- _MATERIALS PROVIDED_
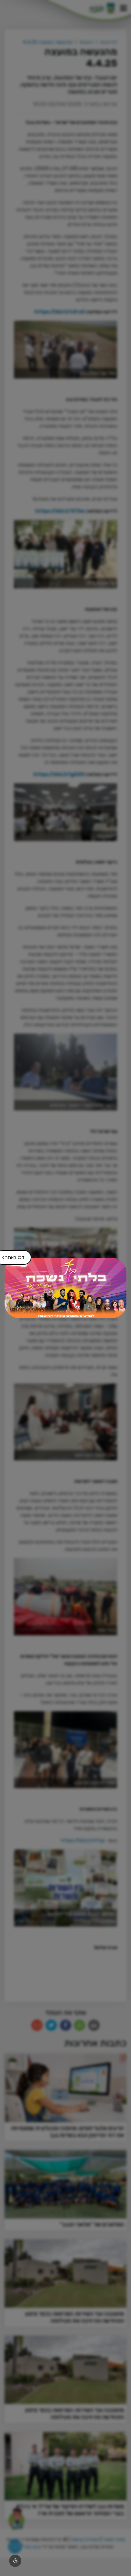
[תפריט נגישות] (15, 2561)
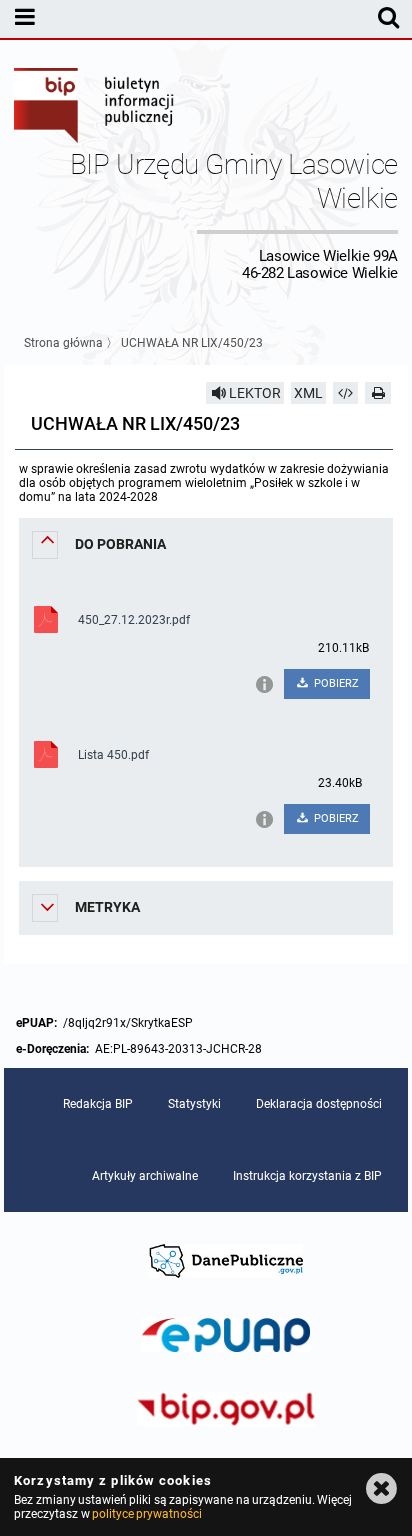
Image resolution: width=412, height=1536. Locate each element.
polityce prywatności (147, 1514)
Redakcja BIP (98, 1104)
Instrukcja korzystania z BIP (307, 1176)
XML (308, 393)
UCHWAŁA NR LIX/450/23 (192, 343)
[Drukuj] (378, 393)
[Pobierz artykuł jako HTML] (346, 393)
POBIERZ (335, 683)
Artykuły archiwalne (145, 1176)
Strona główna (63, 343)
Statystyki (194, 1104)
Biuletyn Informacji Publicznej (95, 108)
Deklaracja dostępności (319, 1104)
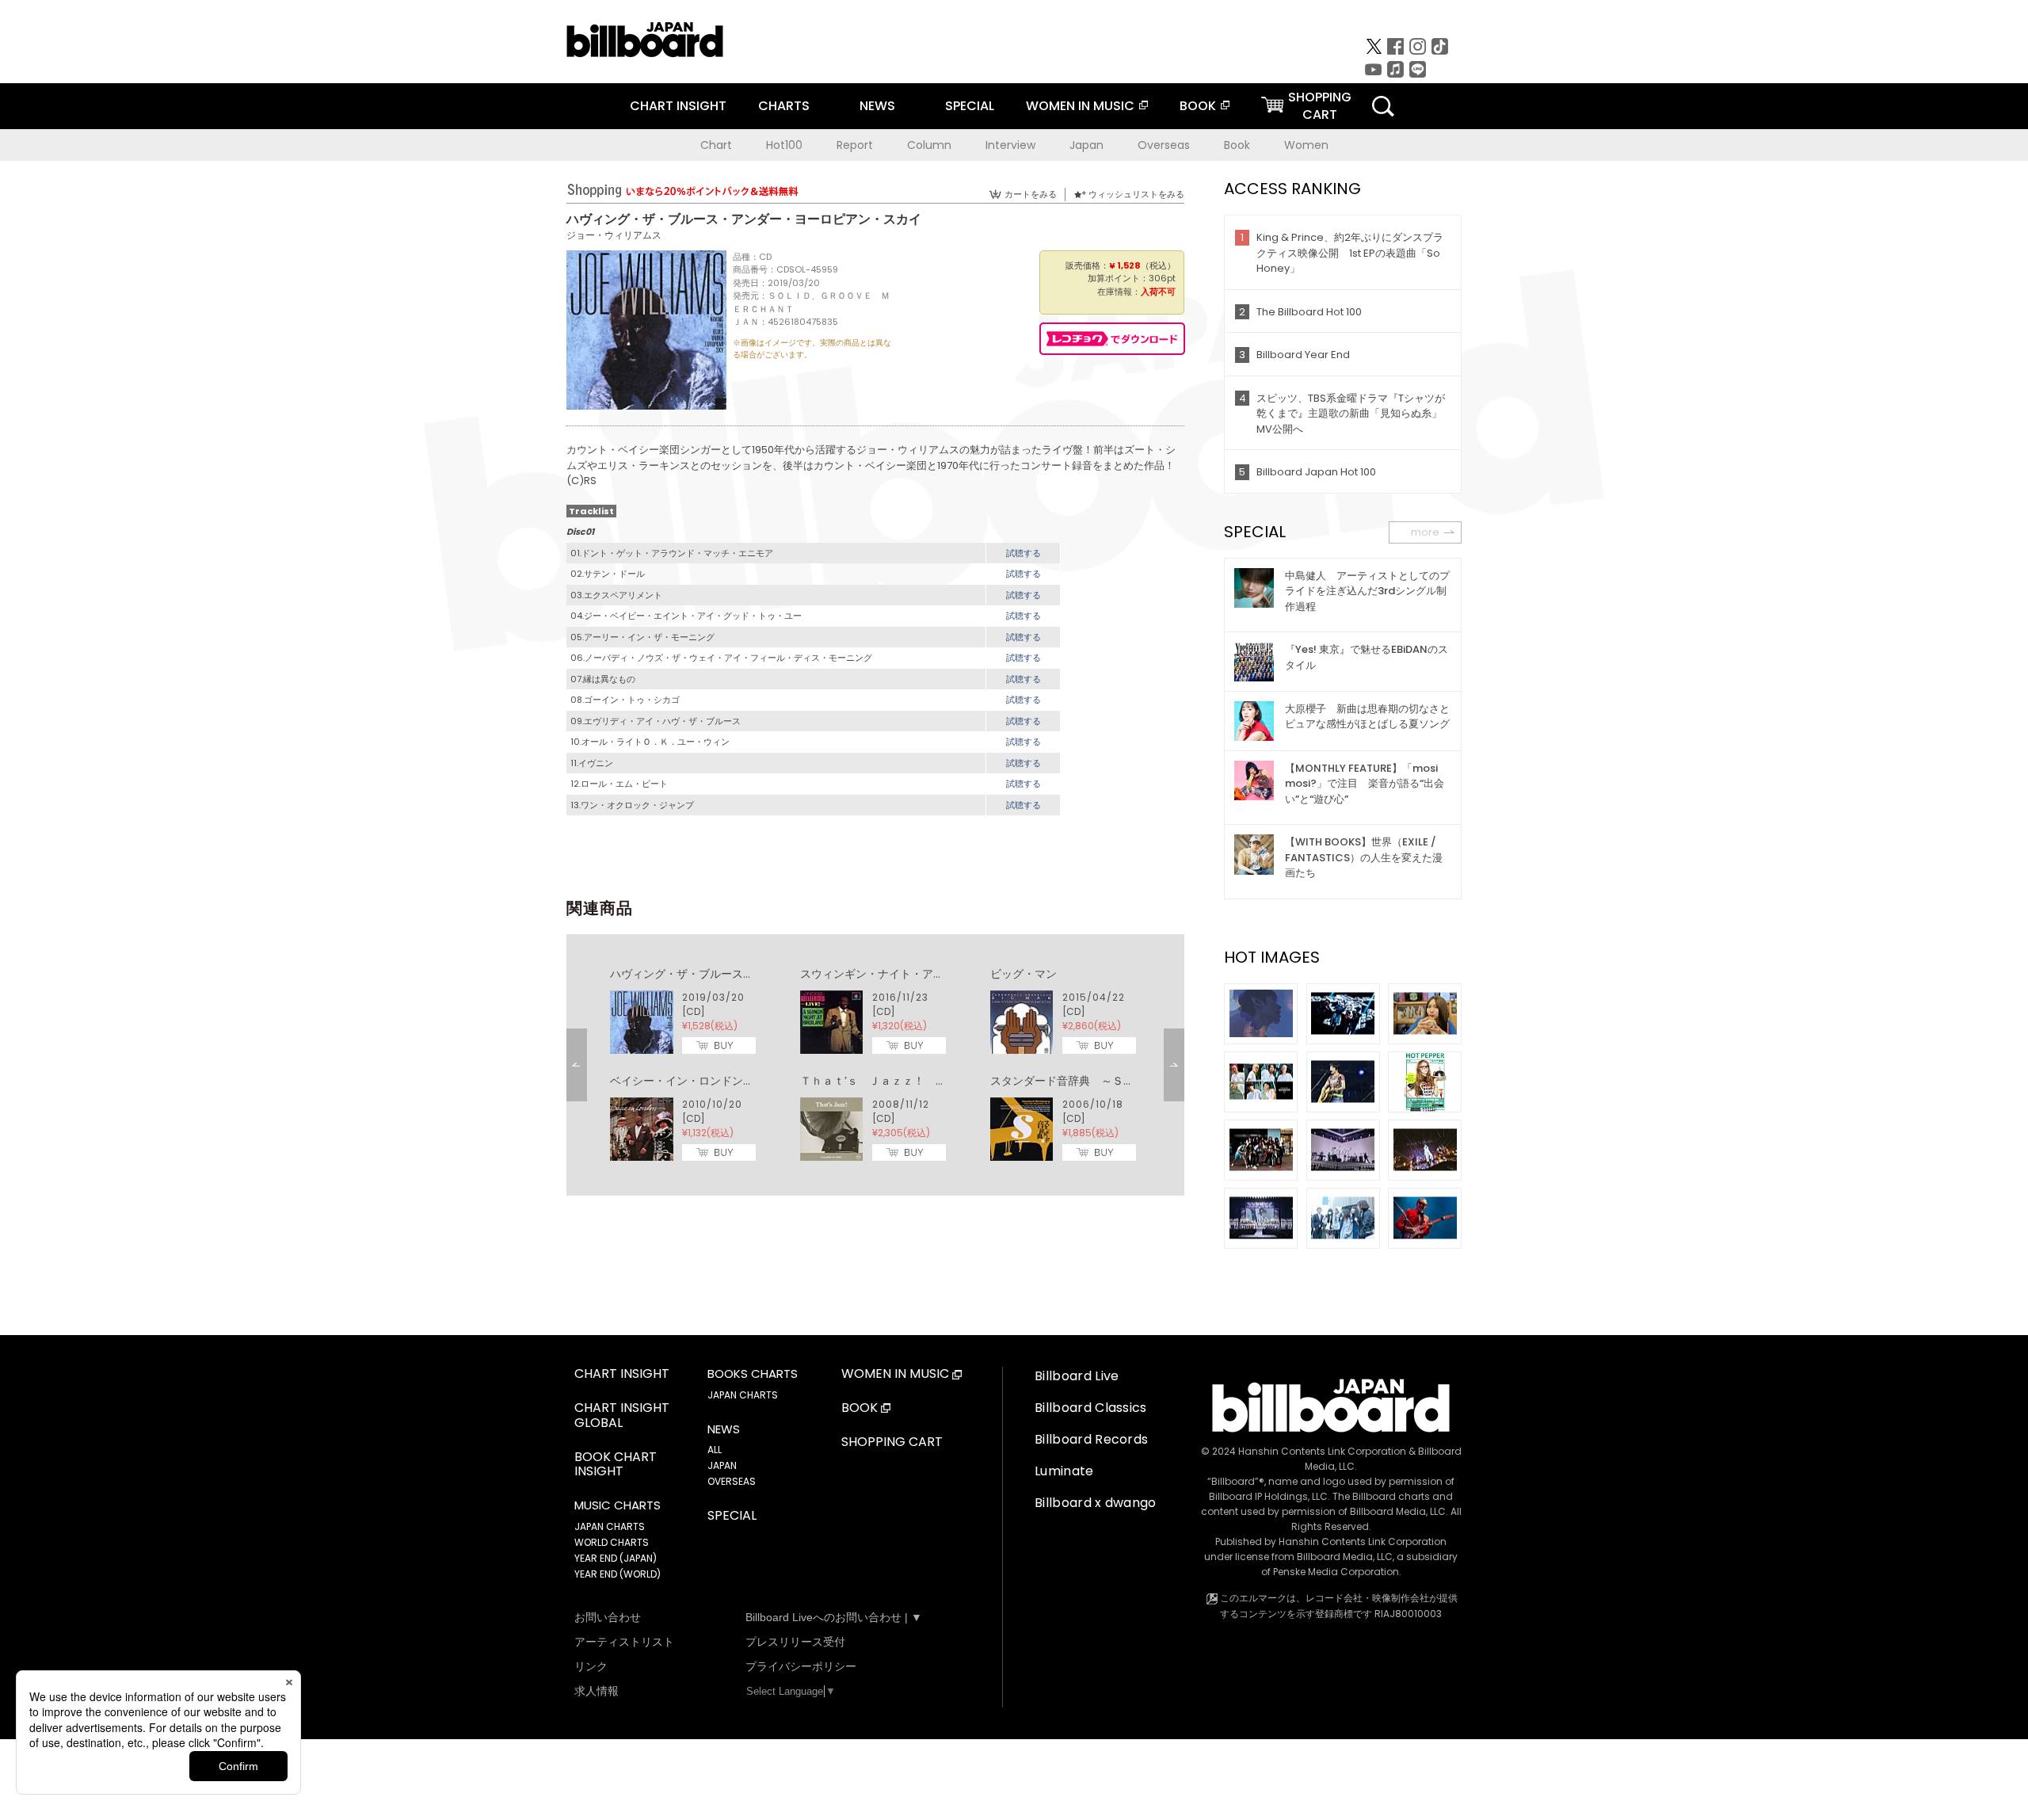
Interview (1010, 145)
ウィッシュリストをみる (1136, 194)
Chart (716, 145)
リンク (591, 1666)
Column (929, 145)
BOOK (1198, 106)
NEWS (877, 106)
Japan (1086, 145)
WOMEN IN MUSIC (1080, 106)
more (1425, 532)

- _ACTIVITY_
Begin with the line that has "polityce prywatności (147, 1514)" in the listing above and end after the line that has "Biuletyn Informacji Publicznej (95, 108)"; output those lines exactly.

- _SOLUTION FOR THIS EXERCISE_
polityce prywatności (147, 1514)
Redakcja BIP (98, 1104)
Instrukcja korzystania z BIP (307, 1176)
XML (308, 393)
UCHWAŁA NR LIX/450/23 (192, 343)
[Drukuj] (378, 393)
[Pobierz artykuł jako HTML] (346, 393)
POBIERZ (335, 683)
Artykuły archiwalne (145, 1176)
Strona główna (63, 343)
Statystyki (194, 1104)
Biuletyn Informacji Publicznej (95, 108)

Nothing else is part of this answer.